Despite managing to settle a €450 million repayment to the IMF last week, Alexis Tsipras’ government is facing an acute cash-flow crisis. Athens faces repayments totalling €2.4 billion this week, and a total of €16 billion over the next four months to redeem treasury bills and repay loans to the ECB and IMF.

The situation has prompted Greek officials to look at possible alternatives to the EU and IMF, but Tsipras came away from a meeting with Russian president Vladimir Putin last week without the prospect of a rival rescue plan.

“There is more time for negotiations but Greek authorities are emphasising that their cash flow position is getting very difficult,” said Dombrovskis, adding that “this should be a reason for the Greek side to accelerate talks.”

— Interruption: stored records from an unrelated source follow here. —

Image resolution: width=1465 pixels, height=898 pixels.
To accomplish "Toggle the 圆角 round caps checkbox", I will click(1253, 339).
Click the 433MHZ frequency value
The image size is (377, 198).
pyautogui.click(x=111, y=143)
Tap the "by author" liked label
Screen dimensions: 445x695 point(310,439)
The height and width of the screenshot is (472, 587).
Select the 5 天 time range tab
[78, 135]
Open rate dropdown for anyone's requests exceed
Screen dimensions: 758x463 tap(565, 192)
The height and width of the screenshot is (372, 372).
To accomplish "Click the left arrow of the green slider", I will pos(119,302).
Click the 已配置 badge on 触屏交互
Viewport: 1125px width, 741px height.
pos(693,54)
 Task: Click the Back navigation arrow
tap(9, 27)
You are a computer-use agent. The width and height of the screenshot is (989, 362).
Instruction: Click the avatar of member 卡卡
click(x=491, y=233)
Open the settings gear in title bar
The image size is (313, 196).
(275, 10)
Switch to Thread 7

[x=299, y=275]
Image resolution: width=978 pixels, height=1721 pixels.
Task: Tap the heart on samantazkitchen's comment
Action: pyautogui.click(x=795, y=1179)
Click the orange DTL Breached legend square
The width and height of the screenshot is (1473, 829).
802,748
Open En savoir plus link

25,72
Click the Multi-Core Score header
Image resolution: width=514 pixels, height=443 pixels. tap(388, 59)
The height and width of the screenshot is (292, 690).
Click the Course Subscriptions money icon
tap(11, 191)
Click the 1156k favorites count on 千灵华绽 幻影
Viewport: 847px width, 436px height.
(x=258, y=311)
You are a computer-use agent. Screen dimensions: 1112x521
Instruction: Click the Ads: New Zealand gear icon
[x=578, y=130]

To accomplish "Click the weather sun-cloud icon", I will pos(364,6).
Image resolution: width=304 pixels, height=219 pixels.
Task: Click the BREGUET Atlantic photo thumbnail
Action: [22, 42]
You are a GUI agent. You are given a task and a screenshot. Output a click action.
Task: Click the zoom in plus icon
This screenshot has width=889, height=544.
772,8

Tsipras government presented a revised economic plan to eurozone finance ministers last week that forecasts a growth rate of 1.4 percent in 2015 and a second successive budgetary surplus, a key demand of its creditors.

The 26-page document contains a raft of tax increases aimed at boosting treasury coffers by between €4.6 billion and €6.1 billion, alongside an extra €1.1 billion in spending commitments, most of which comes from increases to state pensions.

The government also promised that it would not default on its debt repayment obligations. However, the plans from Athens have yet to convince their creditors.

The continued impasse between Greece and its creditors, despite more than two months of negotiations since Tsipras’ Syriza party took power following elections in January, has prompted some European governments - such as the UK and Finland - to make contingency plans for a Greek exit from the currency bloc and increased the chances of an ‘accidental Grexit’.

Meanwhile a report in Tuesday's Financial Times suggested that Greek officials are preparing for a default if no deal on the bailout money is reached.

"We have come to the end of the road . . . If the Europeans won’t release bailout cash, there is no alternative [to a default],” one government official told the newspaper.